Task item: Look through the entries below and report how many lines hold the string "column". Only the number is wanted.

Stored data entries:
--------------------

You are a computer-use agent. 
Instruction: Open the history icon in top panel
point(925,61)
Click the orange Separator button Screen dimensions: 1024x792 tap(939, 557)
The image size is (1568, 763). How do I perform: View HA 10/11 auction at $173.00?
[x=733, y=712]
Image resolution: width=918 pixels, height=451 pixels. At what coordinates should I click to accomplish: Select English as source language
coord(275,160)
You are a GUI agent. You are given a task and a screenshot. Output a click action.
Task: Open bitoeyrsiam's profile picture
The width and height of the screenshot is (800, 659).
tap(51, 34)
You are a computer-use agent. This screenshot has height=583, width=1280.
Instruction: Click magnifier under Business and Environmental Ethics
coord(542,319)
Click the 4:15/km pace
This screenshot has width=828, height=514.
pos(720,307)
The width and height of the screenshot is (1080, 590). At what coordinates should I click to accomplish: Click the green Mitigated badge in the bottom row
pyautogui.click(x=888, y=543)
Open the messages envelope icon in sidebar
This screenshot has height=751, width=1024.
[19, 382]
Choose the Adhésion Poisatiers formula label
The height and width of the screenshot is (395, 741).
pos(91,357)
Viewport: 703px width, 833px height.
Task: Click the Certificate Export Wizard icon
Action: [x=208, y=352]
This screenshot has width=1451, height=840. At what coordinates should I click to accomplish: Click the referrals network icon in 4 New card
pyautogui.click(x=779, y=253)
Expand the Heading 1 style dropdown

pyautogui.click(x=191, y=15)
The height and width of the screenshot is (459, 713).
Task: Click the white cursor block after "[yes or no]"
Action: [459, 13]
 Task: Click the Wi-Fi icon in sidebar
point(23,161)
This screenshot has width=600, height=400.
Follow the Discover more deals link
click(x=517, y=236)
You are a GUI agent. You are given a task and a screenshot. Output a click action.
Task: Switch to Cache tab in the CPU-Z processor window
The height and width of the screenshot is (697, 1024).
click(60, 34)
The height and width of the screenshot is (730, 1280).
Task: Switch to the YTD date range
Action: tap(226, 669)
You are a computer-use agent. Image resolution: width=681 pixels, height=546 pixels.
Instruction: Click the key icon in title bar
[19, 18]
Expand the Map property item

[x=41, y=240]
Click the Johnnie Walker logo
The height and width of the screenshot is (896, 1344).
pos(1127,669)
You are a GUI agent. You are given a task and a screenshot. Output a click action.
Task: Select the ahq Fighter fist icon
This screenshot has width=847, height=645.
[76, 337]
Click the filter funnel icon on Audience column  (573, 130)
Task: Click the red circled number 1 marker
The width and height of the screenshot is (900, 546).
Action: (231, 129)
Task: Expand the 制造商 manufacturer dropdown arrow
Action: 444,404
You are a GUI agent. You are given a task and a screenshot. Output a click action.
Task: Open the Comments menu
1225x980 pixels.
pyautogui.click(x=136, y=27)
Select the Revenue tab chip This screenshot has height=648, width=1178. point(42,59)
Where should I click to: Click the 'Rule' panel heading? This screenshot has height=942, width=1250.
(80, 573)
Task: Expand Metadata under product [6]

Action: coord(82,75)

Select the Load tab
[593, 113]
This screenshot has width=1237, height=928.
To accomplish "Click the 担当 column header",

--------------------

Exercise answer: 2